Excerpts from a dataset
+---+

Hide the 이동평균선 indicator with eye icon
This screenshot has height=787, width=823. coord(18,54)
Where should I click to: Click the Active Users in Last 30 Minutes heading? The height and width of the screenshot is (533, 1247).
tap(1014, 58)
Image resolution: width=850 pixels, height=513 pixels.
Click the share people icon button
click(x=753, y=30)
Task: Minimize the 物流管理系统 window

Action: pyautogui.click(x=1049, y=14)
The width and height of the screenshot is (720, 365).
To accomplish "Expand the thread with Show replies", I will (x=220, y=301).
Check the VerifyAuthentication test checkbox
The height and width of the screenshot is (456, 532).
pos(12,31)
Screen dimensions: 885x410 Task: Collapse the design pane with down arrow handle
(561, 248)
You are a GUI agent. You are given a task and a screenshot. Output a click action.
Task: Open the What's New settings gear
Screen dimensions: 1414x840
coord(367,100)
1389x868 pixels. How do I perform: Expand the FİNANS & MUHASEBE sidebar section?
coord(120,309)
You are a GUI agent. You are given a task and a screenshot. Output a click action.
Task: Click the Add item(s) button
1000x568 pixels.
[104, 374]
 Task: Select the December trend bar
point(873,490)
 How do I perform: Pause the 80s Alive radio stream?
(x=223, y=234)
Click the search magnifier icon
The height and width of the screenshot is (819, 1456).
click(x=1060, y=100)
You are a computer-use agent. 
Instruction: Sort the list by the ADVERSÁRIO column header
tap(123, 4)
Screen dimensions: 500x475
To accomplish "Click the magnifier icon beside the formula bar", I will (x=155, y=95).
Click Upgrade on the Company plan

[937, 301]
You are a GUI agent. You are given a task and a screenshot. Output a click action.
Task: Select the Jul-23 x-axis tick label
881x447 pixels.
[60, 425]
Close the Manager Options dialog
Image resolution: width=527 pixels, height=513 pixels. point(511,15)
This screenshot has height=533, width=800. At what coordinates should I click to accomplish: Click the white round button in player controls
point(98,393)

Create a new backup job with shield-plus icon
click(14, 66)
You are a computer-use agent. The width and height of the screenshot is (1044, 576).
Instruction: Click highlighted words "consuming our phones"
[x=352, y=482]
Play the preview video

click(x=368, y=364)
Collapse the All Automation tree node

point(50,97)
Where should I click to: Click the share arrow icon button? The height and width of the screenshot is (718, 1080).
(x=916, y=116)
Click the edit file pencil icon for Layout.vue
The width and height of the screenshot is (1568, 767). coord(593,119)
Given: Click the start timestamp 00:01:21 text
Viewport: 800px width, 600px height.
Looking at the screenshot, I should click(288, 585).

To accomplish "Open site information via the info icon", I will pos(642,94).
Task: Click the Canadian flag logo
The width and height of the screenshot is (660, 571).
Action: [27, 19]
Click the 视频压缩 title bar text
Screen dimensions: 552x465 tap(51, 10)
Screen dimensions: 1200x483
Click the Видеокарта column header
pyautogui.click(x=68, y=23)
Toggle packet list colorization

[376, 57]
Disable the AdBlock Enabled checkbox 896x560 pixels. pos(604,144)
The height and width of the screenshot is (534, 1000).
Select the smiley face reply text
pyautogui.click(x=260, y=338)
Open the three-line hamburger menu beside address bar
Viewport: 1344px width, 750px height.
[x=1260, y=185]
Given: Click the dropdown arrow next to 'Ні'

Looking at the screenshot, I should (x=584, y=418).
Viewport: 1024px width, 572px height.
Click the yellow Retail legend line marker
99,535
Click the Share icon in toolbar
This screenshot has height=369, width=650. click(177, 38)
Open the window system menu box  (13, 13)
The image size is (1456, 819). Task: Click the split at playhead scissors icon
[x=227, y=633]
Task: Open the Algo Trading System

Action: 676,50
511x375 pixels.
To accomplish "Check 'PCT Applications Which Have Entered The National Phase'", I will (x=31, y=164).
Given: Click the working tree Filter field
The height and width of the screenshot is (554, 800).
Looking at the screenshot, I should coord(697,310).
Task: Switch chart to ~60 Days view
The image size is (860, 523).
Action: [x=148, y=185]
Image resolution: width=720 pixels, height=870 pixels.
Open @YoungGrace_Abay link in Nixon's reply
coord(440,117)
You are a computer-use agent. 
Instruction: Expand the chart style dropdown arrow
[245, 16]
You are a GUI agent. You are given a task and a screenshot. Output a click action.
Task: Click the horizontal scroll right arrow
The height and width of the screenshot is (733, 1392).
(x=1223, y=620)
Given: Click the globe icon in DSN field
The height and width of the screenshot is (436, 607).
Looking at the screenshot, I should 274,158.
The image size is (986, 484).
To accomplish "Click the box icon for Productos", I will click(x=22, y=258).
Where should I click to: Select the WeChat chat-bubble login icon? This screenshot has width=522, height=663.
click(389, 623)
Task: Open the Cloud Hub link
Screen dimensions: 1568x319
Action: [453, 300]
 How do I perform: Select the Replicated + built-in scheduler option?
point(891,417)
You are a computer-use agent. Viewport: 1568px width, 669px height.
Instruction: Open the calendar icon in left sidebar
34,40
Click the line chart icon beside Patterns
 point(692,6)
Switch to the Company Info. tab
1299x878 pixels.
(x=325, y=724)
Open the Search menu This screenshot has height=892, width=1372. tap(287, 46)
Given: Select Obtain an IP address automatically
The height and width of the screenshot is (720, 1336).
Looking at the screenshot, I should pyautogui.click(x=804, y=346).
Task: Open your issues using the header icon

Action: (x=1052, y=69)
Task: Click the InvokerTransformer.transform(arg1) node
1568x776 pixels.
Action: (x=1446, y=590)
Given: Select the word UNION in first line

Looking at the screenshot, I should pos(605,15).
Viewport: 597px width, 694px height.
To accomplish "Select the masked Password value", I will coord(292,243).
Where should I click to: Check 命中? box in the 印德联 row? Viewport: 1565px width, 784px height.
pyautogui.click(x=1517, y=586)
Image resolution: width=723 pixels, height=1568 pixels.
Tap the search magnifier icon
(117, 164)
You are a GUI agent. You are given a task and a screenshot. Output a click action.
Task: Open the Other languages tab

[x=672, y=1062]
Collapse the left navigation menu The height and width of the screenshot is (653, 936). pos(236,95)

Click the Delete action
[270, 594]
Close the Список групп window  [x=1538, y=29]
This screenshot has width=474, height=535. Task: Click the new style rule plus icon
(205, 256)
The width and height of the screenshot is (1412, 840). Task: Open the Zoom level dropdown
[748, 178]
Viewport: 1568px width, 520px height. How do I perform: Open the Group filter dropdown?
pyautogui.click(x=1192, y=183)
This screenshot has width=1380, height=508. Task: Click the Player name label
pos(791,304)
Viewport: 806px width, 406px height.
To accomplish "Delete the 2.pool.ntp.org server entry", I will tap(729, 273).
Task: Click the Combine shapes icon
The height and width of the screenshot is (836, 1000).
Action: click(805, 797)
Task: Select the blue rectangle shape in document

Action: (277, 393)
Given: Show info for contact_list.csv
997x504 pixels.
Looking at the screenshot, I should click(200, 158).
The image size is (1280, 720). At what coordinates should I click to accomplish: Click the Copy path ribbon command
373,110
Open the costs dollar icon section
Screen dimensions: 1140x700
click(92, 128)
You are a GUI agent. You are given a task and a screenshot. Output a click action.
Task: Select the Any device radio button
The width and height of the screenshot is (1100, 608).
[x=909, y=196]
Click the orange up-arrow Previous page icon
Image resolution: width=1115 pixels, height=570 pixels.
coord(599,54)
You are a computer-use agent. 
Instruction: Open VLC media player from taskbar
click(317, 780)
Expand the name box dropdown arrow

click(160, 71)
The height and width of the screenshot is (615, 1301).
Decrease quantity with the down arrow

+---+

WORK INSTRUCTION: Copy the lines that hold the word "checkbox". Take them from the records above.

RESULT BELOW:
Check the VerifyAuthentication test checkbox
Disable the AdBlock Enabled checkbox 896x560 pixels. pos(604,144)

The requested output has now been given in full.